**What you will do**. Can you reproduce word for word the lines below, starting at the one that contains "Click the shopping cart icon for Résumé" and ending with the last line?

**Data**.
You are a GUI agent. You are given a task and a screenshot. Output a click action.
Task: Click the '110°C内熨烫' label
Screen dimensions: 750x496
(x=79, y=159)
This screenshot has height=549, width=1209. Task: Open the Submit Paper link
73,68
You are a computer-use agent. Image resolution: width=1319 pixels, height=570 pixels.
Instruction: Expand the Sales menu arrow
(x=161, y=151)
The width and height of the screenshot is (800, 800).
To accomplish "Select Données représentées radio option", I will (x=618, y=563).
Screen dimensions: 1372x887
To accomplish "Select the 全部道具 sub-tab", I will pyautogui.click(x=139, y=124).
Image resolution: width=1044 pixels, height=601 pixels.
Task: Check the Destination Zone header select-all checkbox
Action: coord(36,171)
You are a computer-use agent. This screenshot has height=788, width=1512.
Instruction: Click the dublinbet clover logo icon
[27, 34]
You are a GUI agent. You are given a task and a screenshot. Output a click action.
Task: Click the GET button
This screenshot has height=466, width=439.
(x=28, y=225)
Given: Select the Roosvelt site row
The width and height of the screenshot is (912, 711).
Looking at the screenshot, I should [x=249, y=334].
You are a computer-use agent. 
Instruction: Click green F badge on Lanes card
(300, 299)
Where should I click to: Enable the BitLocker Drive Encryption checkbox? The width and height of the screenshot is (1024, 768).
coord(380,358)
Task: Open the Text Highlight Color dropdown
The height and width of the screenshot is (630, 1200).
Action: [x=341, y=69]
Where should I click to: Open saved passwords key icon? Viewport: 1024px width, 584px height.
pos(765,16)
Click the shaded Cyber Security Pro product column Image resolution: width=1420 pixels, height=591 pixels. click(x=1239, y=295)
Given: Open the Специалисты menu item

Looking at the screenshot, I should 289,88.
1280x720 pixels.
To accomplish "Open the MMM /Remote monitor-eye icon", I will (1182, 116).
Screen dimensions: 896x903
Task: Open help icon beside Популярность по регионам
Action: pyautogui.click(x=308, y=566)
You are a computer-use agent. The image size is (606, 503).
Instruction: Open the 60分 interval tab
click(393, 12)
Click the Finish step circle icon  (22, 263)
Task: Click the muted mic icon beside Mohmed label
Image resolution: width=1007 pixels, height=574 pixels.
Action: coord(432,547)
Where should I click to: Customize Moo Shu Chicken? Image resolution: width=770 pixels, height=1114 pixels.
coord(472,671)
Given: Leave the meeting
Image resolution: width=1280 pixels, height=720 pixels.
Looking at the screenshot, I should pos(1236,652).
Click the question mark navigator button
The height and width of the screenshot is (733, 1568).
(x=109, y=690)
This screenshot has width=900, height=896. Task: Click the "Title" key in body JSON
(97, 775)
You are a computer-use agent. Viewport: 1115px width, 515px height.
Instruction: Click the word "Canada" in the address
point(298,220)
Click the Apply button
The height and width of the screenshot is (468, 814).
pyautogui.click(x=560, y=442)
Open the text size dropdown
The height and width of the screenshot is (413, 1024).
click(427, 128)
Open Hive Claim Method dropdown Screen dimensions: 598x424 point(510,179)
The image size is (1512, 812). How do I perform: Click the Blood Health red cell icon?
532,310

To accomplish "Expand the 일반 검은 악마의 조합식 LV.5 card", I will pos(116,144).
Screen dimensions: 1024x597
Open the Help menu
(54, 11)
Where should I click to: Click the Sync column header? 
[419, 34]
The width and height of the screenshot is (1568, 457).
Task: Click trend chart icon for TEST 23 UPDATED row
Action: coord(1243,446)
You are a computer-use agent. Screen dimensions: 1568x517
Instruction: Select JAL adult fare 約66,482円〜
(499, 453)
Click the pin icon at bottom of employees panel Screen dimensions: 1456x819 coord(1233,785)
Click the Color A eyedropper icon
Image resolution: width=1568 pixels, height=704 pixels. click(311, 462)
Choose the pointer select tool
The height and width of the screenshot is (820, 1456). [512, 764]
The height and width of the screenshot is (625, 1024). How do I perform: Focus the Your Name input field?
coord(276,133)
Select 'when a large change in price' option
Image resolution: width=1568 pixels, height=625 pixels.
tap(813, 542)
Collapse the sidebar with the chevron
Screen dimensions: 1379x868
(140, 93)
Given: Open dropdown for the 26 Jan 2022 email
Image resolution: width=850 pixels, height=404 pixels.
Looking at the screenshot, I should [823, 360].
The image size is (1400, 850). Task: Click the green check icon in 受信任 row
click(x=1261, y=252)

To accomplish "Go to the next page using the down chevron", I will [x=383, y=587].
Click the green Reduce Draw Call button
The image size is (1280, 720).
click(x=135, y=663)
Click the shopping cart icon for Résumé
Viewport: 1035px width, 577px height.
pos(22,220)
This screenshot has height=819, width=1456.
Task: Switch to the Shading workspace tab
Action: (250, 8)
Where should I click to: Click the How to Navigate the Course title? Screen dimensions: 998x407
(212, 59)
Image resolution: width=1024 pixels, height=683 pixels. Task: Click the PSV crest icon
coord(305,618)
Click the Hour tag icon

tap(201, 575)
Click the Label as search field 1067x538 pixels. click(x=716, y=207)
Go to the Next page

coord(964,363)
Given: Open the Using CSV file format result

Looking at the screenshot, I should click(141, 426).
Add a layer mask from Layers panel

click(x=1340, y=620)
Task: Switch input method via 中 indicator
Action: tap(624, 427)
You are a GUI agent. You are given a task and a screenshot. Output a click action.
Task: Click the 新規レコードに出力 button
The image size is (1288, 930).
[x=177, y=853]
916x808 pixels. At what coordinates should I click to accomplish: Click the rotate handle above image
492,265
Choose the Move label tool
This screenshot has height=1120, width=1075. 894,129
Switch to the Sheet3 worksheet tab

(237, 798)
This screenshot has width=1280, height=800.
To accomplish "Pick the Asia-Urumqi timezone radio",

**Output of the exercise**.
Click the shopping cart icon for Résumé
Viewport: 1035px width, 577px height.
pos(22,220)
This screenshot has height=819, width=1456.
Task: Switch to the Shading workspace tab
Action: (250, 8)
Where should I click to: Click the How to Navigate the Course title? Screen dimensions: 998x407
(212, 59)
Image resolution: width=1024 pixels, height=683 pixels. Task: Click the PSV crest icon
coord(305,618)
Click the Hour tag icon

tap(201, 575)
Click the Label as search field 1067x538 pixels. click(x=716, y=207)
Go to the Next page

coord(964,363)
Given: Open the Using CSV file format result

Looking at the screenshot, I should click(141, 426).
Add a layer mask from Layers panel

click(x=1340, y=620)
Task: Switch input method via 中 indicator
Action: tap(624, 427)
You are a GUI agent. You are given a task and a screenshot. Output a click action.
Task: Click the 新規レコードに出力 button
The image size is (1288, 930).
[x=177, y=853]
916x808 pixels. At what coordinates should I click to accomplish: Click the rotate handle above image
492,265
Choose the Move label tool
This screenshot has height=1120, width=1075. 894,129
Switch to the Sheet3 worksheet tab

(237, 798)
This screenshot has width=1280, height=800.
To accomplish "Pick the Asia-Urumqi timezone radio",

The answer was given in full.